There is no reason why India should face hunger and malnutrition, and why our farmers should commit suicide. India is blessed with the most fertile soils in the world. Our climate is so generous we can, in places, grow four crops in a year, compared to only one in most of the industrialised West. We have the richest biodiversity in the world, both because of diverse climates and because of the brilliance of our farmers as breeders. They have given us 200,000 varieties of rice, 1,500 varieties of wheat, 1,500 varieties of mangoes and bananas.
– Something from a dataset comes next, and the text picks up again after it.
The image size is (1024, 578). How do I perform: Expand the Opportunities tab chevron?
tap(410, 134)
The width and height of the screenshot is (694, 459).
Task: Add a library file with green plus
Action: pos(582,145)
Sir Albert Howard, who was sent to India in 1905 to introduce chemicals in farming, saw how fertile the soils were with no pests in the fields. He decided to make the Indian peasants his professors and wrote An Agricultural Testament, which spread organic farming worldwide on the basis of India's ecological farming, today recognised as agroecology-ecology as applied to agriculture.
In spite of our rich agricultural heritage, today India faces a triple emergency related to our food and agricultural system, a manmade emergency.
First, the poor and vulnerable are dying for lack of food. Even as India gets richer, we have emerged as the capital of hunger and malnutrition. According to the National Family Health Survey, 42.5 per cent of children aged under five were underweight. This is more than double the average of 21 per cent for Africa which until recently was the face of hunger.